Com as recentes mudanças nos programas sociais, muita gente que era beneficiária do Bolsa Família e conseguiu um emprego formal fica com uma dúvida no momento da demissão: será que receber o seguro-desemprego faz com que o benefício seja cortado?
Para muitos brasileiros, entender como funcionam as regras de acúmulo desses benefícios em 2025 é fundamental para planejar o orçamento familiar e não ser pego de surpresa. Afinal, ambos representam, em diferentes situações, uma importante fonte de renda e apoio em meio à vulnerabilidade social.
Veja abaixo como funciona esse processo e tire suas dúvidas sobre o que esperar caso precise acessar o seguro-desemprego enquanto faz parte da lista de famílias beneficiadas pelo Bolsa Família.
Como funciona o Seguro-Desemprego em 2025?
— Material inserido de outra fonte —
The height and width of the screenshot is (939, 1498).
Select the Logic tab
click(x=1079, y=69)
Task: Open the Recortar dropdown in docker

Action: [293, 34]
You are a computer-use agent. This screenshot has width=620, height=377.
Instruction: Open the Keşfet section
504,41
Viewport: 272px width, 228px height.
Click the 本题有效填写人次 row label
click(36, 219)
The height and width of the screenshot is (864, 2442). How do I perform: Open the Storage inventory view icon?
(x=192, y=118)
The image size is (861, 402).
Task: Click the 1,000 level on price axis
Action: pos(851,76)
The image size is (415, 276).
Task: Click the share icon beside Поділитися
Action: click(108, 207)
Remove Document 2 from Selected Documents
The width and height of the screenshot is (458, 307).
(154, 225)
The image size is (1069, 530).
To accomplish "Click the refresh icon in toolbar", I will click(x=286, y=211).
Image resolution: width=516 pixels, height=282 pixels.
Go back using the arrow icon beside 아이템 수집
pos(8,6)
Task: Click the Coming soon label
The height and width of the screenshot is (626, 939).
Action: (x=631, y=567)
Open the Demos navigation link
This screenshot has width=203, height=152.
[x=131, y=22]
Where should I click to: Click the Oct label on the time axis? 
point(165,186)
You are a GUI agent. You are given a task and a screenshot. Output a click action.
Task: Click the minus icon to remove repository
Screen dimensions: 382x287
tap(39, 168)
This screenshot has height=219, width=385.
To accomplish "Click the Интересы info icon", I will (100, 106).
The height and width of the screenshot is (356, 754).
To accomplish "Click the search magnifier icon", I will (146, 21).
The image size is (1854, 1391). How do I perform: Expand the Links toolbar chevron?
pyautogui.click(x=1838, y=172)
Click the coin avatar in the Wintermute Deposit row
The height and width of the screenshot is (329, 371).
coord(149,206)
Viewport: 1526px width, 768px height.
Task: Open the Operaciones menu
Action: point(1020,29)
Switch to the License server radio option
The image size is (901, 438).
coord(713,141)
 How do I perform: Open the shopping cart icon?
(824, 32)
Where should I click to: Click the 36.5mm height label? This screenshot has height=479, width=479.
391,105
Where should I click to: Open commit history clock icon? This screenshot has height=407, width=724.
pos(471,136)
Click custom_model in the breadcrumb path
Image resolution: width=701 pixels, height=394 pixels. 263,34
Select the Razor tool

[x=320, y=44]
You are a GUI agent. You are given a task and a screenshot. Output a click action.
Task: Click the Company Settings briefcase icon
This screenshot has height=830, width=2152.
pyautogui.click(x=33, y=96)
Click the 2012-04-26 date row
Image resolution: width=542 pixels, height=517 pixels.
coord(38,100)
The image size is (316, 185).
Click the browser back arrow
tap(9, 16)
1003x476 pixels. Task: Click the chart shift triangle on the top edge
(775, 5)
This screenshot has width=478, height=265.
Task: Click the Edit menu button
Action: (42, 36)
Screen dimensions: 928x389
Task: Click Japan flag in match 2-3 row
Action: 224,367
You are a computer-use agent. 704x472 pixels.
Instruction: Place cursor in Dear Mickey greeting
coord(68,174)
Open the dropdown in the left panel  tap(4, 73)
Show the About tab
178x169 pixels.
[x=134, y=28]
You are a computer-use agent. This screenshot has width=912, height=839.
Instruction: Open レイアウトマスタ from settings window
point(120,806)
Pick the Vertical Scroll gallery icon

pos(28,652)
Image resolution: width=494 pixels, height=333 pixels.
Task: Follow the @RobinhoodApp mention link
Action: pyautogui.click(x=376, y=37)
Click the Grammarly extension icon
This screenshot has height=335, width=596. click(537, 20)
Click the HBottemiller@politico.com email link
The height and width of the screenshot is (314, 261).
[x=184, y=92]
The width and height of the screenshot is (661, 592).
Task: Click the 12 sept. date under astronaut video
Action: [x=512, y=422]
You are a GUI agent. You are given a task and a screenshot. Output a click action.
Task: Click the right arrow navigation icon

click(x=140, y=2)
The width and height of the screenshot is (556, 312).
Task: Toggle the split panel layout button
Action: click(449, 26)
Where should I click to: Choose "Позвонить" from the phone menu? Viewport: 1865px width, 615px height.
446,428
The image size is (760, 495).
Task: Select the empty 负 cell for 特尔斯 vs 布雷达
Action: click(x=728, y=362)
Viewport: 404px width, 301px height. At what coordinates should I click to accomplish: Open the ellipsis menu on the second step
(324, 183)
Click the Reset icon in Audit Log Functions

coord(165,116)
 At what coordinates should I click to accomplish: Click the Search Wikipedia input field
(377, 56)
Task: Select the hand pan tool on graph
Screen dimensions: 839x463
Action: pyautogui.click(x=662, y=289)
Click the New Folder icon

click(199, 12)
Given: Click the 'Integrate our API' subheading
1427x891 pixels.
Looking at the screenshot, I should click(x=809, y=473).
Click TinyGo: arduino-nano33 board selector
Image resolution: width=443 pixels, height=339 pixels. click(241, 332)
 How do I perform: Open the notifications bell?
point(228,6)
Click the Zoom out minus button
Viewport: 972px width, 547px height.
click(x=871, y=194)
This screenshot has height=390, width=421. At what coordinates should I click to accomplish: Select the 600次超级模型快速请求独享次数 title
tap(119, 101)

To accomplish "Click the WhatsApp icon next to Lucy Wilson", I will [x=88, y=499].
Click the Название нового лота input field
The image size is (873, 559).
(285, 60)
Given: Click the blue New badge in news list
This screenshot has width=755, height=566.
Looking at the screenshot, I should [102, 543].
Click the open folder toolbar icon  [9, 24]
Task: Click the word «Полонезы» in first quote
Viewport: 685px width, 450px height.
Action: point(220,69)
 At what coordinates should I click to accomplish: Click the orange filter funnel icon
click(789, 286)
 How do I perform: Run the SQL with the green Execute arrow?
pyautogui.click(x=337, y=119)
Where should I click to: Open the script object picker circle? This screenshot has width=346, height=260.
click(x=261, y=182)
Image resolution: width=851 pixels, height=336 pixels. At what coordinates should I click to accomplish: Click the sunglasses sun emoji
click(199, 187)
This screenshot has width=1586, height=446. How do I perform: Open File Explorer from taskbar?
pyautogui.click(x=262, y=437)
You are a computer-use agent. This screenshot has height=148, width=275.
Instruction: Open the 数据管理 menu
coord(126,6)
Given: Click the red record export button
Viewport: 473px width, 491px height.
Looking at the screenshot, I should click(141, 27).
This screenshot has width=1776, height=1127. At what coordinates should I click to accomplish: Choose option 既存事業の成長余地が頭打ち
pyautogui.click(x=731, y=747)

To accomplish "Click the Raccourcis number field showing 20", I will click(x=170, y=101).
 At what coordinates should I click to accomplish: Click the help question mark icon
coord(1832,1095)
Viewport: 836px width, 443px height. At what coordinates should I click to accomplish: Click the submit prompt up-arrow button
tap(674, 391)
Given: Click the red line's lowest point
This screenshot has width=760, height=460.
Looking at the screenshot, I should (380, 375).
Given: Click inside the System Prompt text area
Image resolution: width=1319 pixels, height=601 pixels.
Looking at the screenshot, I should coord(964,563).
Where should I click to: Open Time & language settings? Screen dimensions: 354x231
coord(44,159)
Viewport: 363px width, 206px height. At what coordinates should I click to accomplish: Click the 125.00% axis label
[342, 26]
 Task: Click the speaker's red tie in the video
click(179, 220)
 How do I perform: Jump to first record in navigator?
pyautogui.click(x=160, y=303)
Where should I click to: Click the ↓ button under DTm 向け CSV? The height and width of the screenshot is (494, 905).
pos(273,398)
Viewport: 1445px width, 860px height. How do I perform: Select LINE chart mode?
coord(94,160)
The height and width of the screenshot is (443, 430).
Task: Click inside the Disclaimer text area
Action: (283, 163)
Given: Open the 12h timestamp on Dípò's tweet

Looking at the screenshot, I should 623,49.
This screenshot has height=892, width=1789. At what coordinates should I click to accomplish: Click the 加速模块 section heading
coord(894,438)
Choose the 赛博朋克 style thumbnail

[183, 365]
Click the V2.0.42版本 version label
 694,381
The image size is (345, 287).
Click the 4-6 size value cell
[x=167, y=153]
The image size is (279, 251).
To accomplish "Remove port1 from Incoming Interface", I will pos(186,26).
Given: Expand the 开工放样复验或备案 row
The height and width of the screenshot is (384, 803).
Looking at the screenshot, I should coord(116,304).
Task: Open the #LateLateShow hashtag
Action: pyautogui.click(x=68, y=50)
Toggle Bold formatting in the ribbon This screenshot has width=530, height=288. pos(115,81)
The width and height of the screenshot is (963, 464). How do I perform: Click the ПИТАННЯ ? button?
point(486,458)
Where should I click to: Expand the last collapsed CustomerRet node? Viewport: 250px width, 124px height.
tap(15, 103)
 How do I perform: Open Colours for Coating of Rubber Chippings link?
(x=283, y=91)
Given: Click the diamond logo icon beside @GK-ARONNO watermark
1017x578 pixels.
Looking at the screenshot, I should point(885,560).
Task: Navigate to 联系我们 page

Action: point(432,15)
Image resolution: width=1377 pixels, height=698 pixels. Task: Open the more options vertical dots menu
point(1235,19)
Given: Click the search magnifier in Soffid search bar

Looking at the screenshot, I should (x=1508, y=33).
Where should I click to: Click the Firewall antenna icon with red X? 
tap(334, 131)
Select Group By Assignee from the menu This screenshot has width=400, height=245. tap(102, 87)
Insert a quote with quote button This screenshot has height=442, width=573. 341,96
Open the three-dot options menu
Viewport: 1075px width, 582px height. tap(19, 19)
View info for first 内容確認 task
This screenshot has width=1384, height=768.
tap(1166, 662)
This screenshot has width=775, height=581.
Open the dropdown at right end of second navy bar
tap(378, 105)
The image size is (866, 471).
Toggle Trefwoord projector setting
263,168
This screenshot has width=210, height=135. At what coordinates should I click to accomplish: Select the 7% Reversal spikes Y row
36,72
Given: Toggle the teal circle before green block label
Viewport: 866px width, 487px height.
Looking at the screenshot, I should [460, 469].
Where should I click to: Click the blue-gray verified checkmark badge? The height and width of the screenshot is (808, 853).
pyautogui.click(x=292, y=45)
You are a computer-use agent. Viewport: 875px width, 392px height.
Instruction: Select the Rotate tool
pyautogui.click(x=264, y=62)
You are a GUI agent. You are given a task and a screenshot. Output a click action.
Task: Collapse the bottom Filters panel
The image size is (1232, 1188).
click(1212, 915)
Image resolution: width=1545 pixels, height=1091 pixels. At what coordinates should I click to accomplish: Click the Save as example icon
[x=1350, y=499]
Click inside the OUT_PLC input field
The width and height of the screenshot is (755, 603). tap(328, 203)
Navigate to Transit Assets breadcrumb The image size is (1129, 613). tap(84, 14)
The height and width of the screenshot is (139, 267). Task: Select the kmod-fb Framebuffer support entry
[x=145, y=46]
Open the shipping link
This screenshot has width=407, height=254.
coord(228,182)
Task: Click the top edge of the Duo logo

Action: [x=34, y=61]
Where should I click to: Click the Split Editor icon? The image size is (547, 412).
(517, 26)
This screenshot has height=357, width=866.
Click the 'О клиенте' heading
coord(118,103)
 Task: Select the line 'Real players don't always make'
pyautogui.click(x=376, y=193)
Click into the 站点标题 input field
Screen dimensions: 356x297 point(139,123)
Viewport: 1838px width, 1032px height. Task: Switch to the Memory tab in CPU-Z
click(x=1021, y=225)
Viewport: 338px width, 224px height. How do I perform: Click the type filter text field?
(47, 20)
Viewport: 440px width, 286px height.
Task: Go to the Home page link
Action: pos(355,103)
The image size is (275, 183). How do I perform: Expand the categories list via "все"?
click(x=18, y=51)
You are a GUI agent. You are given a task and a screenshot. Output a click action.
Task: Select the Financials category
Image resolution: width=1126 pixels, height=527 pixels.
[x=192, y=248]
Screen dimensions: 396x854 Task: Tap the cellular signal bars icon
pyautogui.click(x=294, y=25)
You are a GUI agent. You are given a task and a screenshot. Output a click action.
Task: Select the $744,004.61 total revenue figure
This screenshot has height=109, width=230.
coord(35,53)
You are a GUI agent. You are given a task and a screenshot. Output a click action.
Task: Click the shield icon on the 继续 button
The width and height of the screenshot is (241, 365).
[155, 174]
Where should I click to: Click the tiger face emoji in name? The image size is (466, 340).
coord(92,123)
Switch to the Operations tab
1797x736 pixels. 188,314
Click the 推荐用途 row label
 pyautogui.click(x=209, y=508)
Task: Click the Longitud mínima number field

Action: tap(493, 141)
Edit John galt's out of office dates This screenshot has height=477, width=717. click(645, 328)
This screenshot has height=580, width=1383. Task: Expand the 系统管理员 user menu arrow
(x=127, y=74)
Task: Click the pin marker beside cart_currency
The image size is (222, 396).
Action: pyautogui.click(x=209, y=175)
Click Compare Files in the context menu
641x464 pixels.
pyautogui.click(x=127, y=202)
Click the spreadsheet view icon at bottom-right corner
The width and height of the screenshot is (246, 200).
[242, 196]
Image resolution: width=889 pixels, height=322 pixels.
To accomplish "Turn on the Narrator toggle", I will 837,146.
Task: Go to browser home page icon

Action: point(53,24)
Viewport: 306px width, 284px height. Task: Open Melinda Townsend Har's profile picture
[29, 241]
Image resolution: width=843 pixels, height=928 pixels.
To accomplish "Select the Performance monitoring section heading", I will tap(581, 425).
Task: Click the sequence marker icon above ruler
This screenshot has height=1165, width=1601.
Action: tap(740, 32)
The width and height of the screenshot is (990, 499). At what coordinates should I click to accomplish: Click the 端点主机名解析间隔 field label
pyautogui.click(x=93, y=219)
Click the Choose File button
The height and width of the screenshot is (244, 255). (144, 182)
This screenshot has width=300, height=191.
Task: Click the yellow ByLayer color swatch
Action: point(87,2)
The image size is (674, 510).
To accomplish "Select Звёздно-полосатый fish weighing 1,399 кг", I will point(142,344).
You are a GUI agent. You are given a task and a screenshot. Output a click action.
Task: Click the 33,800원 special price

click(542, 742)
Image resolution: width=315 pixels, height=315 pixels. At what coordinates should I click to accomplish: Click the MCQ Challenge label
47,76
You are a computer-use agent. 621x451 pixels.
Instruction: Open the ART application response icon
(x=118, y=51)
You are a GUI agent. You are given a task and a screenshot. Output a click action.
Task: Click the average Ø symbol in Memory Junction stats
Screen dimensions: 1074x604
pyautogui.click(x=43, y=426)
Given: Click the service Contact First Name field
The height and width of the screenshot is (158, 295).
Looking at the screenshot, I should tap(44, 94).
O seguro-desemprego ainda é um dos auxílios mais buscados por quem perde o emprego formal. No ano de 2025, foram definidas novas faixas de renda que interferem diretamente no valor das parcelas pagas. Elas são determinadas pelo salário recebido no emprego anterior, com cálculos que variam de acordo com o valor-base. As regras permanecem acessíveis, mas a renda familiar pode aumentar temporariamente por causa desse benefício, influenciando automaticamente no Cadastro Único.
Para receber o seguro-desemprego, é necessária a dispensa sem justa causa, estar realmente desempregado no momento da solicitação, ter recebido salários durante um período mínimo definido pelo Governo Federal, não possuir outra fonte de renda que sustente a família e não estar recebendo outros benefícios de prestação continuada do INSS. Cumprindo essas exigências, o benefício é liberado por alguns meses, o que pode afetar a soma da renda total da família.
O que mudou no Bolsa Família para 2025?
O Bolsa Família, principal programa de transferência de renda do país, também passou por ajustes importantes. As regras de permanência exigem inscrição ativa no Cadastro Único e renda familiar per capita de até R$ 218. No entanto, há uma camada adicional chamada Regra de Proteção, voltada especialmente para famílias cuja renda, após receber seguro-desemprego ou outro aumento temporário, fique entre R$ 218 e R$ 759 por pessoa.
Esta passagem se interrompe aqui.